Professors Sergio Quezada and Gerard Evan reveal how they’re navigating their vital work through the pandemic and why supporters will play a key role in getting research back on track.

“It was an opportunity for learning. An opportunity for re-evaluation. And an opportunity for planning.” Professor Sergio Quezada has taken a characteristically glass-half-full approach to lockdown life. “I think we would have been crazy not to use this opportunity to take a deep breath, finish pending analyses and really think.”

Sergio’s lab at University College London is part of the Cancer Research UK City of London Centre, a world-leading hub for biotherapeutics – treatments that are produced by, involve or manipulate living cells. “We want to understand how the immune system engages with cancer and why that engagement fails to protect someone against the disease,” he explains. “We then use that information to design new therapies.”

Fortunately, many of Sergio’s team’s experiments were completed just before the lockdown so they have spent the time analysing the results and preparing for publication remotely. But Sergio has serious concerns about the longer-term financial impact on his lab. “We will continue paying their salaries – that’s essential – but the timing of the grant keeps on advancing, which is a constant worry. Will we be able to deliver everything we planned to deliver on that grant in the amount of time we’ll have left?”

Meanwhile at the Cancer Research UK Cambridge Institute, Professor Gerard Evan has been lucky enough to continue with some of his experiments throughout the lockdown. His lab is looking to create therapies that target the mutations that hack into the normal rebuilding processes after injury or infection to form a tumour. “We’ve not started new experiments, but we’ve been able to continue existing ones because we use animal models,” he explains. “If we shut the models down, it could take a year or two to pick them back up, so it’s really important to keep that work going.”

Supporting the frontline

Despite continuing with their vital cancer research as best they can, both Sergio and Gerard’s teams have been drafted in to fight COVID-19. “All of my clinical fellows have postponed their PhDs to help on the frontline, which I think is the most incredible thing ever,” says Sergio, whose lab also donated all the personal protective equipment they had, including masks, gloves and gowns.

Work to be completed: Continue the article about two cancer research labs working through the pandemic, starting right after its final sentence. The records play no part in what is asked here.

Entries taken from a collection:
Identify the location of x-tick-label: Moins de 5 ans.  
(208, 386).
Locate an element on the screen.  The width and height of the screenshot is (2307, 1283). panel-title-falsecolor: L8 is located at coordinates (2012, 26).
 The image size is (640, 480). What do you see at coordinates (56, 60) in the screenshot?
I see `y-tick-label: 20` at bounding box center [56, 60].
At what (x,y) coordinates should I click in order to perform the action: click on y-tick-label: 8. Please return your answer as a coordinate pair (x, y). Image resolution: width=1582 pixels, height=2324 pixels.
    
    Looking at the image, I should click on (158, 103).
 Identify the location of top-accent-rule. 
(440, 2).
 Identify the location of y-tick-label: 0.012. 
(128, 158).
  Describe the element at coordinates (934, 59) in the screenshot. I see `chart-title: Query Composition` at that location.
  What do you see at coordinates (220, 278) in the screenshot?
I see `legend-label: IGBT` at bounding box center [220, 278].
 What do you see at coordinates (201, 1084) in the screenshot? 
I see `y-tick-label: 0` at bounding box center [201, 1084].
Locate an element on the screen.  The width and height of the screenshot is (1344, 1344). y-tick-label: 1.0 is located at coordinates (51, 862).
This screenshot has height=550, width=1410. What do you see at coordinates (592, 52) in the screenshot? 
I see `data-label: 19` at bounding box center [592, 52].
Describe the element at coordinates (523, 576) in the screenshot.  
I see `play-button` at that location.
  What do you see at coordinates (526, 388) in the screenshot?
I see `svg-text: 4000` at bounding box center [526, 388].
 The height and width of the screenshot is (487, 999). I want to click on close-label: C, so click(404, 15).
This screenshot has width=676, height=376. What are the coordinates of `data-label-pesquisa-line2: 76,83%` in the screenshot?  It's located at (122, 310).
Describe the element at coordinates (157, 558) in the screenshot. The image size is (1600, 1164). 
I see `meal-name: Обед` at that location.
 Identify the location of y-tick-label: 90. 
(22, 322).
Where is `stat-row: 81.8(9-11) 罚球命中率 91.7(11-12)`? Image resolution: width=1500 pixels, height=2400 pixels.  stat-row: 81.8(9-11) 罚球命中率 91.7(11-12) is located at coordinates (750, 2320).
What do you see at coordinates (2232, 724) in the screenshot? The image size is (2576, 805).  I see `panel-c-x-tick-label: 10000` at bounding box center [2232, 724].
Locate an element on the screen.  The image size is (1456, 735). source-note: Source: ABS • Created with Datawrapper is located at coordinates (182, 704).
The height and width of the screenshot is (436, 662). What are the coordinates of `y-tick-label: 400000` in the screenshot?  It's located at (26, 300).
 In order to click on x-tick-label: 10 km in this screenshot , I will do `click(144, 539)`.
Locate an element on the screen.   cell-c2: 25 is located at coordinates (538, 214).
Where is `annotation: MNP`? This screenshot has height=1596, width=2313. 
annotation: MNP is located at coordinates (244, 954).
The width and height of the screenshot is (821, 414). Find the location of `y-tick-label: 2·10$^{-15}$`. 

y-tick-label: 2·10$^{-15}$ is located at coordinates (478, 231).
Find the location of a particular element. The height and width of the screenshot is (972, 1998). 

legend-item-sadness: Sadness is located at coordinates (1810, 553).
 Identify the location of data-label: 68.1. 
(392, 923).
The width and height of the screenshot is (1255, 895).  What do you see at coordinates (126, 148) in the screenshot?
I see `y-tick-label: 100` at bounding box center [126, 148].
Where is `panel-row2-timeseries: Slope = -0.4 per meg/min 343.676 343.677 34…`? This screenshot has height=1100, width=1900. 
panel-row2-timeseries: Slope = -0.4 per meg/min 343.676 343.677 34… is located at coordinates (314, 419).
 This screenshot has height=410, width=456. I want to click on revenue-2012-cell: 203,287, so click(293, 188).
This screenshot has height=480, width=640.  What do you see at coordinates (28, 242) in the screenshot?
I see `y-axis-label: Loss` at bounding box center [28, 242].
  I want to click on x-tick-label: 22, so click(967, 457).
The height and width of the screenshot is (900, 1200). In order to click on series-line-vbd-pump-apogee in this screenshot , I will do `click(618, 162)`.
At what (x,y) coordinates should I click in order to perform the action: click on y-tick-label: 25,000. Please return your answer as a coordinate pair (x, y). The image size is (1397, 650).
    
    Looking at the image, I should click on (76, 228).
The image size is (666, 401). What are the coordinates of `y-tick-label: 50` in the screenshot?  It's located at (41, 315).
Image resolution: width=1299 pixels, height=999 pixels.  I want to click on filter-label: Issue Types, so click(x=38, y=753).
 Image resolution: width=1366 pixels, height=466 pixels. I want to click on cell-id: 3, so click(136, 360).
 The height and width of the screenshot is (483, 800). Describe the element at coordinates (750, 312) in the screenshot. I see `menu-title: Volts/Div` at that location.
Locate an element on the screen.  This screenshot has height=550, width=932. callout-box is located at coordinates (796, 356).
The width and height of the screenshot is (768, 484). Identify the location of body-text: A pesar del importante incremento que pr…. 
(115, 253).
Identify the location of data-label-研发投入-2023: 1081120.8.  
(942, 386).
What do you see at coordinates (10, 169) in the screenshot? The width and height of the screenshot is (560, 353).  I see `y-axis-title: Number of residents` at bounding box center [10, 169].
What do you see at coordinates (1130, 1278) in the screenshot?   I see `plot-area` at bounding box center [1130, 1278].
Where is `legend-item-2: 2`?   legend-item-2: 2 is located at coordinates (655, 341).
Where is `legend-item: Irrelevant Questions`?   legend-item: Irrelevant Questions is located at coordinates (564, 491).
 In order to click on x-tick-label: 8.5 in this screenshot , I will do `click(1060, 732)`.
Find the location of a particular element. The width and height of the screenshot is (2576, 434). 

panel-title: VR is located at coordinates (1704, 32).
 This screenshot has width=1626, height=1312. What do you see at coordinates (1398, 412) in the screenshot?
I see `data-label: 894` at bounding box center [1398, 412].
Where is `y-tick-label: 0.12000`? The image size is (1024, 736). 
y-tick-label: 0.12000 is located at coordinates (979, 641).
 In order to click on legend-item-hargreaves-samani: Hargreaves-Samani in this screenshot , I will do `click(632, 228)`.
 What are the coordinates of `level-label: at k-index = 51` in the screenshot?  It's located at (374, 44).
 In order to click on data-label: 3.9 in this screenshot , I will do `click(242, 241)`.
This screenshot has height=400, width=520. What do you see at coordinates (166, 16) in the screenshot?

Answer box:
In Cambridge, Gerard’s department has around eight groups working on COVID-19 research funded by a variety of organisations. “I have to personally approve the safety and management of each of those programmes, including appropriate social distancing,” he says. “Some are looking at the virus’ genome and what it’s binding to, which might help us find ways to prevent it from replicating. Other groups are working on antibodies and tests for people with the virus or those who have had it and recovered.”

Getting back to beating cancer

In his role as chair of Cancer Research UK’s Science Funding Committee, Gerard is also responsible for the oversight, development and funding of a large chunk of our research budget. And with a 20-25% decline in our income expected this year – and current losses of £15m-£20m per month – he is very concerned about the difficult decisions that lay ahead. “Even before COVID-19, we sometimes had to decline really excellent applications. So going forward, it’s going to be tough. As researchers, we’ll need to ask ourselves, if my funding is cut, what am I going to do to make sure I’m as productive and effective a researcher as I was before?”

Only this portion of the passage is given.